In the present study, we sought to develop and identify the best machine-learning-based predictive model that can predict PLWH's HIV medical care status by learning from historical data from the established data repository. The out-performed model was selected by benchmark comparison among seven supervised machine-learning algorithms for the ability of accurately predicting PLWH's retention-in-care. The out-performed model was further analyzed to identify variables that are most effective in prediction and clinically meaningful to HIV medical care. The expected outcomes of this study hold potential to establish the benchmark evidence for predictive analysis of PLWH's care continuum, which further extends to evidence-based interventions and HIV health services underpinned by integrated clinical, administrative, claims, and community-based health data.


Data repository

The complete architecture of the South Carolina PLWH Big Data repository is described elsewhere [28]. Below, we highlight information important to the present study. The data repository received data from South Carolina HIV/AIDS enhanced electronic reporting system (e-HARS), which is a laboratory-based reporting system that collects statewide CD4+ and viral load tests since January 2004; Ryan White HIV/AIDS Program Service Reports (RSR), which collect clinical data provided by Ryan White-funded entities; and Health Sciences South Carolina (HSSC) clinical data warehouse, which integrated clinical records from six of the state's largest health systems (AnMed Health, McLeod Health, Medical University of South Carolina Hospital Authority, Palmetto Health, Self Regional Healthcare, and Spartanburg Regional Healthcare System). The South Carolina office of Revenue and Fiscal Affairs (RFA) integrated PLWH data from these sources with an all payer healthcare inpatient database, Medicaid claims data (including demographic files, visits files, and pharmacy files), state employee health services plan, Department of Corrections data (crime rates, prison history, etc.), Department of Mental Health, and so forth.

Study population

The data repository includes PLWH whose residence at diagnosis was in South Carolina and whose age was 13 years or older since 2005. We selected 2005 as it was the first year South Carolina state law mandated the reporting of all CD4+ and viral load tests to e-HARS. We identified data qualified for machine-learning experiments based on several criteria. First, we defined care status for this experiment using CD4+ or viral load test as a proxy measure. Second, we used linkage to care as an inclusion criterion for all PLWH in the database. As a result, a total of 8888 distinct PLWH records with 3 670 845 observations were identified. To prepare for modeling, we cleaned the data, addressed missing values issues, and generated a total of 3 640 102 observations in the final study sample.

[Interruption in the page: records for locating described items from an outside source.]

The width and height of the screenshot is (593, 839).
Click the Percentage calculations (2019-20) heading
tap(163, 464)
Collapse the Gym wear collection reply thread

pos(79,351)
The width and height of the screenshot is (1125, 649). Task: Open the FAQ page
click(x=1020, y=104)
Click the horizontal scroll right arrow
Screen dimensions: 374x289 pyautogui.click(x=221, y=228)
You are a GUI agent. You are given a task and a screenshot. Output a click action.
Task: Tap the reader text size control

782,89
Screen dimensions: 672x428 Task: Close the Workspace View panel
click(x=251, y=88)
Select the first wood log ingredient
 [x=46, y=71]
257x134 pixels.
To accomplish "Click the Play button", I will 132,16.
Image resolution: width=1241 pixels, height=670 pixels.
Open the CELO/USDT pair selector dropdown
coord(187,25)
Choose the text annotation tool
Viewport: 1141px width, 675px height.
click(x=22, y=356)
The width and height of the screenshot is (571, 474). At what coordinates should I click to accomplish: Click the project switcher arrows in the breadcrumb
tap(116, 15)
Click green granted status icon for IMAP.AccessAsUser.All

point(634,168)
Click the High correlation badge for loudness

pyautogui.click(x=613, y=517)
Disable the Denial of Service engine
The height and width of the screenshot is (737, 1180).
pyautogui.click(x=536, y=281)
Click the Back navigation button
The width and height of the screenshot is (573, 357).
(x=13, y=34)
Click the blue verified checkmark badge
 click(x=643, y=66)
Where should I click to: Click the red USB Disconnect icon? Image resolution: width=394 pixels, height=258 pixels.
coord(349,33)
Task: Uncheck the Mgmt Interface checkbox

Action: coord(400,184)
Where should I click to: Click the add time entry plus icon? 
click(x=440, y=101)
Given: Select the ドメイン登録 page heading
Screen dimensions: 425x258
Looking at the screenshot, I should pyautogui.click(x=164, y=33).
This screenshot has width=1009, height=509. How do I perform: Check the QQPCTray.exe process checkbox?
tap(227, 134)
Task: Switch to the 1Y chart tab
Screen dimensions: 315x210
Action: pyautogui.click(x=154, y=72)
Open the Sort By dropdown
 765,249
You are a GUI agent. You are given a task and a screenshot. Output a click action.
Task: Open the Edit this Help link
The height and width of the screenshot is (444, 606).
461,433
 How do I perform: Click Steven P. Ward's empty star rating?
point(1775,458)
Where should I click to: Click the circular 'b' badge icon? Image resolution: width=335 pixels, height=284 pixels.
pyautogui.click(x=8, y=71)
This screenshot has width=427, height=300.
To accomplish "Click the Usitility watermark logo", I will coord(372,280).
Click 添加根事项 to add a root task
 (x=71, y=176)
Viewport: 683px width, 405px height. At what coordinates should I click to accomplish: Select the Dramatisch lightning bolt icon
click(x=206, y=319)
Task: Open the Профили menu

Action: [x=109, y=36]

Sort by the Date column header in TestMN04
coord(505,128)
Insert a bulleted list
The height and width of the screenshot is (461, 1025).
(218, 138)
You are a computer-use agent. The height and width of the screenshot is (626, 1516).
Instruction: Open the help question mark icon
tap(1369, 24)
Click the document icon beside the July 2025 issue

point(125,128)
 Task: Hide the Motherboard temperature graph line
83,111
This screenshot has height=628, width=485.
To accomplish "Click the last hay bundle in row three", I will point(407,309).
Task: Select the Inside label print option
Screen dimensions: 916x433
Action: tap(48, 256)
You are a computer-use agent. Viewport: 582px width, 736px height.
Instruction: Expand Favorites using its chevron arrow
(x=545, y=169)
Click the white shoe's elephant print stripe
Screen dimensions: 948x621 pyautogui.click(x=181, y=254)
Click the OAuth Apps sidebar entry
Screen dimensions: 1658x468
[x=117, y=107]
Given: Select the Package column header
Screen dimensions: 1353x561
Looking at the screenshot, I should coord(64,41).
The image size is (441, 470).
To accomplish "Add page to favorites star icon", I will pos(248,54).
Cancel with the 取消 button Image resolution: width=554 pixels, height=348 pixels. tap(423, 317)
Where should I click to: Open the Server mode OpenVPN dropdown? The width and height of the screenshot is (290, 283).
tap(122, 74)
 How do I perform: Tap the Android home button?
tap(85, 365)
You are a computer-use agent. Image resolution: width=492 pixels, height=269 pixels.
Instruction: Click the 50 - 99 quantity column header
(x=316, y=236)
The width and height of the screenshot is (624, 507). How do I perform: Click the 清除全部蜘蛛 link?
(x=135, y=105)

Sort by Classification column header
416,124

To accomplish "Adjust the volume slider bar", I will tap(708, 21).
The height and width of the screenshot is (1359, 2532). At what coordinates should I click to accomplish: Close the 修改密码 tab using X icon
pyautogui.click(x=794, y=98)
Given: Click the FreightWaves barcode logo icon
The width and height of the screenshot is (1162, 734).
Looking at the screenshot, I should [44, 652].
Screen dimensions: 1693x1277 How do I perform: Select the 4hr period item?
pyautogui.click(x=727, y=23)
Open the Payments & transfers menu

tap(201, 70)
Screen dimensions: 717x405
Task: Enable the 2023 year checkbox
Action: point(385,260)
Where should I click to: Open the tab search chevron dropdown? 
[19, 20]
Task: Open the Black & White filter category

Machine-learning experiments

There were 40 input variables and 1 output (target) variable included in the machine-learning experiments. Table 1 shows a summary of selected variables. The target variable is PLWH care status. We used the definition of HIV medical care as recommended by the CDC: ‘documentation of at least two CD4+ cell counts or viral load tests performed at least three months apart during the year of evaluation’ to define the care status [23]. All data records were annotated for care status (in care vs. not-in-care) per this definition.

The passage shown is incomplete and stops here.